Мы с Лютером молча ждали, когда он продолжит.
– Микке знает, кто они.
Я взглянула на Лютера. Он сидел, плотно сжав губы и нахмурившись. Его работа заключалась в том, чтобы сообщать Микке имена недовольных, и Мактавиш, должно быть, об этом знал, потому что повернулся к нему:
– Она знает все. Она бы узнала, даже если… даже если…
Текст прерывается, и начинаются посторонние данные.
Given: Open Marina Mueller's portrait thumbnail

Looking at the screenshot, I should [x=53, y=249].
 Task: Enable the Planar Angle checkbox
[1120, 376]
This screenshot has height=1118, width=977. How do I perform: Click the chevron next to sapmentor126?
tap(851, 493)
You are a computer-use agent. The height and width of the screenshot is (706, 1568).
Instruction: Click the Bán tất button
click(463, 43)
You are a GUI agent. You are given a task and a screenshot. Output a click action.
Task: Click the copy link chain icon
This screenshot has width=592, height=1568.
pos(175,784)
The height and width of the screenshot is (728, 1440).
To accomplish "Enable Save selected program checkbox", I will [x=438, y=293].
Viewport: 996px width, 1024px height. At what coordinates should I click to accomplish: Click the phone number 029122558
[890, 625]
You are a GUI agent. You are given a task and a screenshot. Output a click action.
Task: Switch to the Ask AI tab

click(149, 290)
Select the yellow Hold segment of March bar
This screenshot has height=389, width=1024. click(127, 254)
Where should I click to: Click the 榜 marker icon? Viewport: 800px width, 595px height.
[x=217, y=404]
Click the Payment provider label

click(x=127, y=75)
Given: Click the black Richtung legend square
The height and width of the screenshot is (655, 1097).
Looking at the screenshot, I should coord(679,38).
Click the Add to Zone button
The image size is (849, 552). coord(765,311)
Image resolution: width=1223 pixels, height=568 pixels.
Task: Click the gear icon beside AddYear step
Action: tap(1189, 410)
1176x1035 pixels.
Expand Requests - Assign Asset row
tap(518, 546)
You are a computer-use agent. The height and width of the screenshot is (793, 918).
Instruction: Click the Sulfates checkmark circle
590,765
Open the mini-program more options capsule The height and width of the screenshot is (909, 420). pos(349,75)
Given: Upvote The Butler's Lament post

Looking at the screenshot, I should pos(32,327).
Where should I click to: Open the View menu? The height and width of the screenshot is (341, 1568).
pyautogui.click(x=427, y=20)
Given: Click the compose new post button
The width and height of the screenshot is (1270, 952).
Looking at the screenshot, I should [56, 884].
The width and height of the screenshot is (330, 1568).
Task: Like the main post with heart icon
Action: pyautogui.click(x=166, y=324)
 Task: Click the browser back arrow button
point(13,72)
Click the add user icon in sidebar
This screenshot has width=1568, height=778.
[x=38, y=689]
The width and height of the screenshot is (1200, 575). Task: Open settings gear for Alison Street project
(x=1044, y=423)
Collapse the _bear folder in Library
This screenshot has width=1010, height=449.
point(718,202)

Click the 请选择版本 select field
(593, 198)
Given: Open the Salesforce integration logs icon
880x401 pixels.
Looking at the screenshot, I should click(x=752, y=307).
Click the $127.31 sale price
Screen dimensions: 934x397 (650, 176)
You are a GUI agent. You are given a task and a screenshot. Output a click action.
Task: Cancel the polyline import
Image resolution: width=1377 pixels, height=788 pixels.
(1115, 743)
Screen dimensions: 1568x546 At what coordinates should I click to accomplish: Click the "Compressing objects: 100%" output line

Он оборвал себя на полуфразе, и Лютер сжал его руку:
– Я знаю. Во всем, что происходит, нет нашей вины.
Две крупные слезы скатились по щекам Мактавиша.
– Это неправда.
– Если бы не мы, были бы другие. И тогда мы сами оказались бы в опасности.
Затем Лютер посмотрел на меня, и я с трудом выдержала его взгляд. Так вот как он видел происходящее? Вот как оправдывал свои действия? Если бы хоть кто-то отказался подчиняться Микке, возможно, все бы изменилось, но пока никто этого не сделал, мы не могли знать наверняка. Лютер поднял брови, настаивая, чтобы я что-нибудь сказала, но что тут было говорить?
– Лютер прав, – солгала я. – Мы решили подождать, прежде чем попытаться что-либо сделать, помнишь? Мы все тогда согласились.
Но, возможно, это не было ложью. Возможно, Лютер был прав, а мы просто обманывали себя, говоря, что все это временно и что рано или поздно мы бросим Микке вызов. Я сама думала уехать в Олмос, как только появится возможность… Неужели я полагала, что на Юге мне выпадет хоть малейший шанс что-то сделать? Что же тогда было ложью? То, что я собиралась уехать, оставив Микке в правительстве и отдалившись от Лютера? Или то, что я намеревалась противостоять ей и разоблачить ее обман? Даже я не могла ответить на этот вопрос.
– Я не хочу причинять людям боль, – пробормотал наконец Мактавиш так тихо, что я едва расслышала.
Мы замолчали, давая ему время.
– Мне пришлось причинить им боль.
Я почувствовала, как мое сердце сжалось, когда я услышала его голос, такой надломленный, и его слова, такие… Сглотнув, я тайком смахнула слезу.
– Если бы не ты, это сделал бы кто-то другой, – настаивал Лютер. – И было бы хуже, потому что другие бы себя не сдерживали. И тогда они причинили бы боль тебе и людям, которые тебе дороги. Ты же не хочешь, чтобы причинили боль нам с Айлин, верно?
– Нет! Нет, нет, нет, – повторял он, глядя то на меня, то на Лютера.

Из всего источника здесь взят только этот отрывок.